Miko sounded surprised that there were people who didn't have any kind of cultural association with Brooklyn. I suggested "that's because some of those people may take the cultural current associated with 'brooklyn' and apply it to 'New York' instead." Miko seemed to think I was saying there WAS no association with Brooklyn, or that those people were just outliers. I was saying no, that cultural current exists, people may just apply it to different things; and that explains why there are people who don't have a cultural association with Brooklyn.

Then you came in and said "cultural currents aren't baffling," and I got the idea you were misunderstanding me. Then I had to sneeze and stopped typing this.
posted by EmpressCallipygos at 6:37 AM on January 28, 2012


I'm pretty sure if I polled random people out here in the rustbelt about Brooklyn, they'd say something to the effect of "that like part of New York, right?" I grew up in North Jersey and my mom was from The Bronx so I can name all five boroughs but I don't think that they have much visibility to the rest of the country.
posted by octothorpe at 6:46 AM on January 28, 2012


Miko sounded surprised

I did? Where do you get that? I'm not surprised that some people have no ideas about Brooklyn. Most Americans in general have extremely vague ideas about places they haven't lived. However, that doesn't prove Brookyln lacks a mythos or that no people have ideas about Brooklyn. That Domino's ad is a clincher - if there were no associations, the ad would be meaningless and confusing and the naming of the pizza would make no sense (my guess is that actually Brooklyn's authenticity feels higher, and by naming it after Brooklyn you can avoid the snarly "I hate NY, that place disgusts me" reaction which is pretty common outside the metro area. The marketing whizzes said "Brooklyn has such a big personality...It’s a little different than the Manhattan-style personality. We’re really having a lot of fun with the culture." The Brooklyn Borough President called out Domino's for its appropriation of "Brooklyn Attitude" and "obsolete ethnic stereotypes," two things which you could argue are part of a mythos. There are a hell of a lot of results for that phrase "Brooklyn attitude," and a lot of them are for businesses and events not in NYC.

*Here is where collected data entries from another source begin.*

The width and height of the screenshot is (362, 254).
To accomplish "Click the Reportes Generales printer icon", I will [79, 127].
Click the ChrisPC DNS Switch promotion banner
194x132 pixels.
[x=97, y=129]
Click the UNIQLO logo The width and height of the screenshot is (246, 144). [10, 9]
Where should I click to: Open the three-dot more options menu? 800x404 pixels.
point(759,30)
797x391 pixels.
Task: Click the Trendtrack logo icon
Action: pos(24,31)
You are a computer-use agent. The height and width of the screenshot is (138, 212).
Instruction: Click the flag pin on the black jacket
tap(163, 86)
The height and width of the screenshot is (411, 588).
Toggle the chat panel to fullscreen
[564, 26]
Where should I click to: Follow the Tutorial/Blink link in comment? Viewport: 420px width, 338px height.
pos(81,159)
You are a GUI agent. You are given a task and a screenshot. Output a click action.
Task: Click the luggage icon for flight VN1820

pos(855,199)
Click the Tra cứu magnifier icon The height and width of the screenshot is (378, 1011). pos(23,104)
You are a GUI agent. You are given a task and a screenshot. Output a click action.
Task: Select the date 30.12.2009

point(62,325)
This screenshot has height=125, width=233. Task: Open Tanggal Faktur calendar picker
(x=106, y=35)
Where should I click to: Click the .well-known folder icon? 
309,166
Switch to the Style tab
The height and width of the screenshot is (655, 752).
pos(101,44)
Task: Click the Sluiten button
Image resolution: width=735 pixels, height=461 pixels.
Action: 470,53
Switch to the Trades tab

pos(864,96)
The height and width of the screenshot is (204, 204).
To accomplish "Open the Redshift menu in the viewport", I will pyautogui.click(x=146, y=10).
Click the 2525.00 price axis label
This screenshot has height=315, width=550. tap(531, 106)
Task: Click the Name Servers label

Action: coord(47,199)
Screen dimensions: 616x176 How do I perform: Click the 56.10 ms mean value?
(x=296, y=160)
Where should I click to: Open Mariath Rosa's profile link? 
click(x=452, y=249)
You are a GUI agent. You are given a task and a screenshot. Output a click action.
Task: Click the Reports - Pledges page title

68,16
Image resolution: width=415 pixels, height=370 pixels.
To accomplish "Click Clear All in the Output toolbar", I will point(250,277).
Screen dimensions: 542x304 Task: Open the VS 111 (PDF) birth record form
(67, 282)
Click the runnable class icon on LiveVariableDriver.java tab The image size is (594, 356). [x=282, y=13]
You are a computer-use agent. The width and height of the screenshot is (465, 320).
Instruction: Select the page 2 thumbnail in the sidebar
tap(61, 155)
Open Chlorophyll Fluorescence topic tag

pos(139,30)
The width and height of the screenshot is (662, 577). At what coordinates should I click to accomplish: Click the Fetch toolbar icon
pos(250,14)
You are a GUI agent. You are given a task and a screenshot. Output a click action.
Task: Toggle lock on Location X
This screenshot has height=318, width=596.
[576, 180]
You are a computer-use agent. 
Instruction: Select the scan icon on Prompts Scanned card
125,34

I doubt there is a specific number of people who are required to determine whether a place has a mythos or not. What I am certain of is that when you consider the degree of awareness of various places in the US, Brooklyn is going to rate pretty darn high compared to, I dunno, maybe 85% of other municipalities or boroughs. Brooklyn is not a blank slate in all minds, though it may be in the minds of many. I could find you people who really don't know what Chicago or Las Vegas is all about, but does that mean they have no mythos? Absolutely not. "Big Midwestern City you have to fly through all the time" is about it for lots of people's perceptions of Chicago. That doesn't take away from any number of City of the Big Shoulders, Valentine's Day Massacre, Great Migration, Blues Capital, Meat-Packin,' Hot Dog and Deep Dish Eatin' mythos-building that's gone on for that city.

One aspect of my job has to do with community development and "placemaking," and sometimes place branding. Brooklyn definitely has a sense of place, and has associations in people's minds, far beyond oh, say, Armonk or Schenectady. If you want to create a personal definition of "mythos" which Brooklyn doesn't fit, you can, but there is certainly enough pop culture depth to Brooklyn, and strong enough associations in the public mind, to teach a nice meaty class on it and not be able to fit in all the potential course material in film, music, literature, politics, and more. That's good enough for me.
posted by Miko at 10:56 AM on January 28, 2012 [1 favorite]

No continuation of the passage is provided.